It's been a peaceful summer at the hummingbird feeder - until now. The Rufous Hummingbirds have returned from their summer breeding in Alaska, Western Canada, Washington and Oregon and are terrorizing their way through the Rockies on the way to their winter homes in Mexico.
Mr. Rufous (named for his reddish-brown color) has decided this feeder is his and he spends the day guarding it! If anyone dares to come close he dive bombs the intruder to scare them away then returns to his post to continue to defend his territory. It's quite a show.
Prior to his arrival, our regular summer residents, the Broad-tailed Humming-birds, nicely shared the nectar.
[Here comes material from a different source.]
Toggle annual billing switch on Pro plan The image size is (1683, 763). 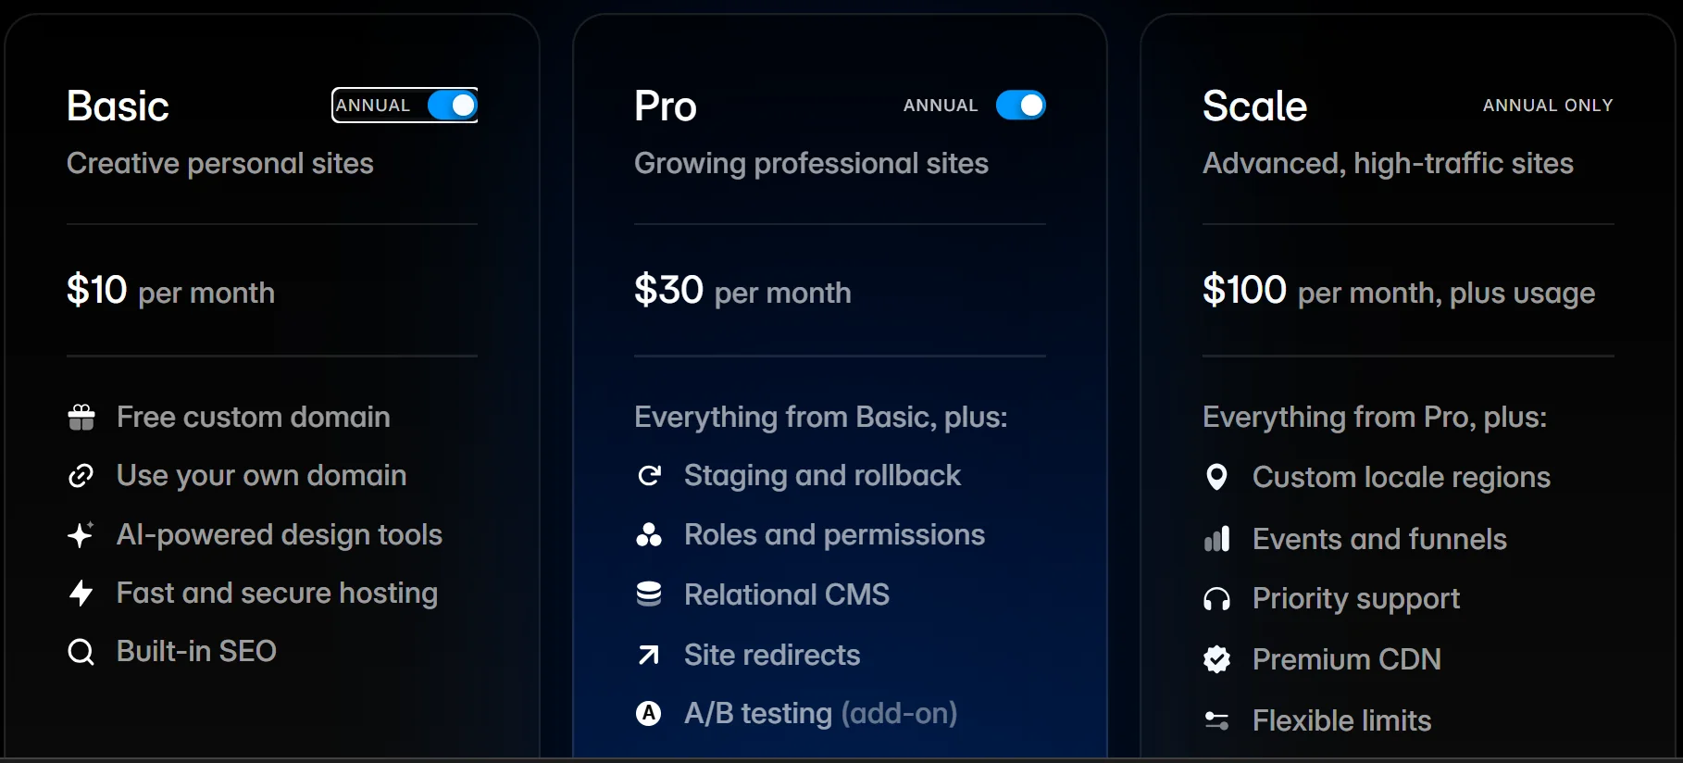1020,106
Their wings create a high-pitched buzz that advertises their presence. If I move slowly when one is at the feeder, I can actually get it to perch on my finger.
Take a close look at their legs - actually just feet. They cannot walk - they can just perch - but they more than make up for this deficiency in flight. They can fly forward, backward or just hover in one spot. They really are amazing little birds.
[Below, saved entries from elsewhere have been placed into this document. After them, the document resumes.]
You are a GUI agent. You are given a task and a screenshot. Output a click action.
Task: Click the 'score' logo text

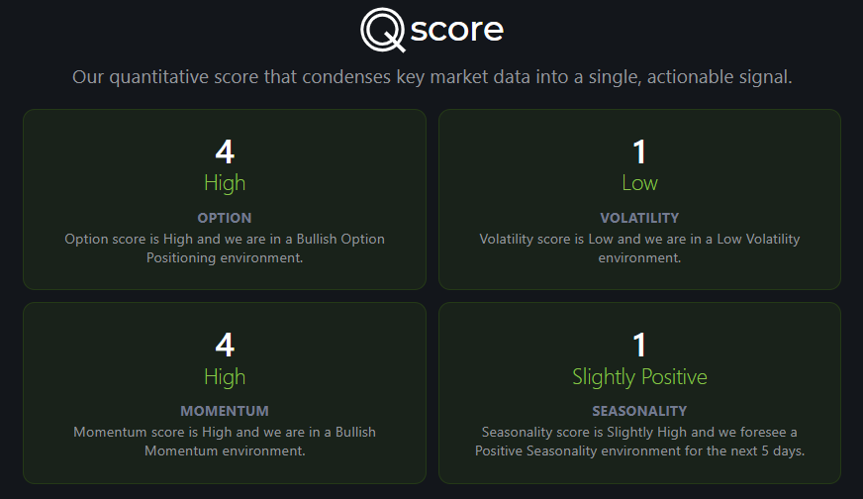(x=457, y=30)

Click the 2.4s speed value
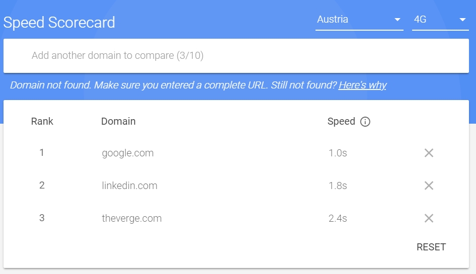tap(338, 218)
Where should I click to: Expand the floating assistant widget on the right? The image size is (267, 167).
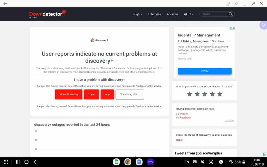263,25
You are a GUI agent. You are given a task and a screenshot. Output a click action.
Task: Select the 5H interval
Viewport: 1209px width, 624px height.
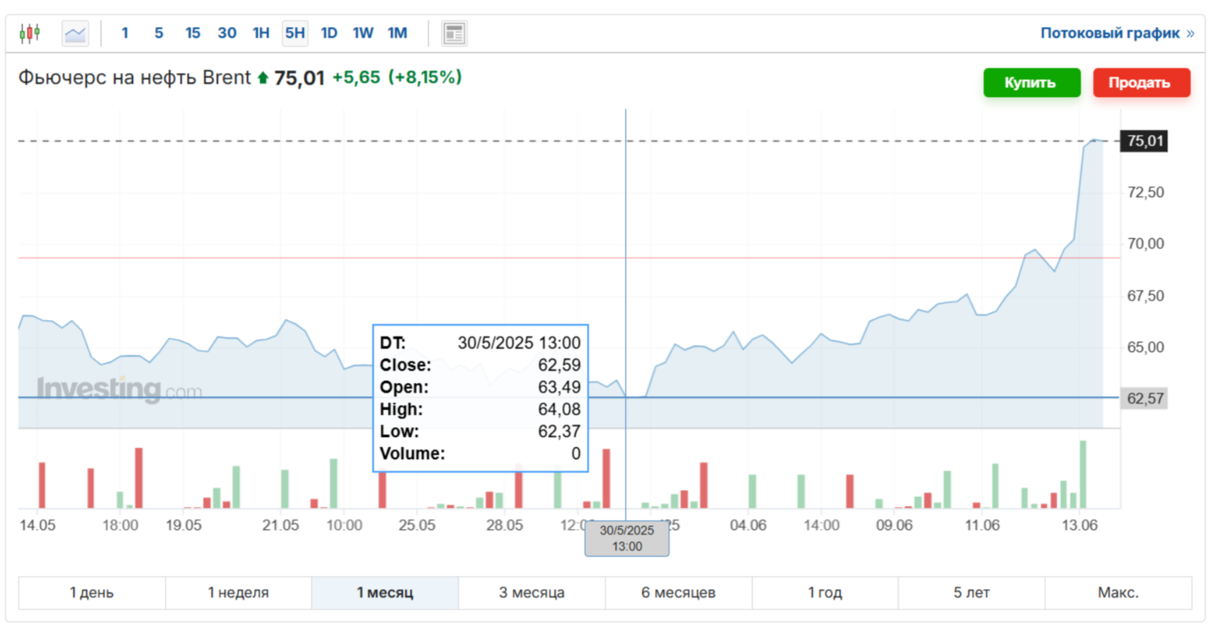coord(294,33)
These are both female; the males have an iridescent throat patch that looks bright ruby-red in the sun.
Many people think humming-birds are attracted to the red color of the liquid in the feeder and add red food coloring to a sugar and water mixture, but commercial red food coloring actually harms the birds. We mix 3 parts boiling water with one part sugar and change the mixture every week.
Mr. Rufous has a couple of regular look-out points. His favorite is an Aspen Tree in the northeast part of the backyard.
He keeps a sharp eye on the feeder. Sometimes we have a dozen birds buzzing around doing aerial acrobatics.
Taking pictures of these small darting birds is quite a chore. Not only are they fast, they always seem to land with their back to me - and if I try to move from my position, they quickly take flight. I must have taken 300 shots to get just a few so-so pictures.
Today is cold, damp, dark and dreary - not a good day to capture iridescent colors.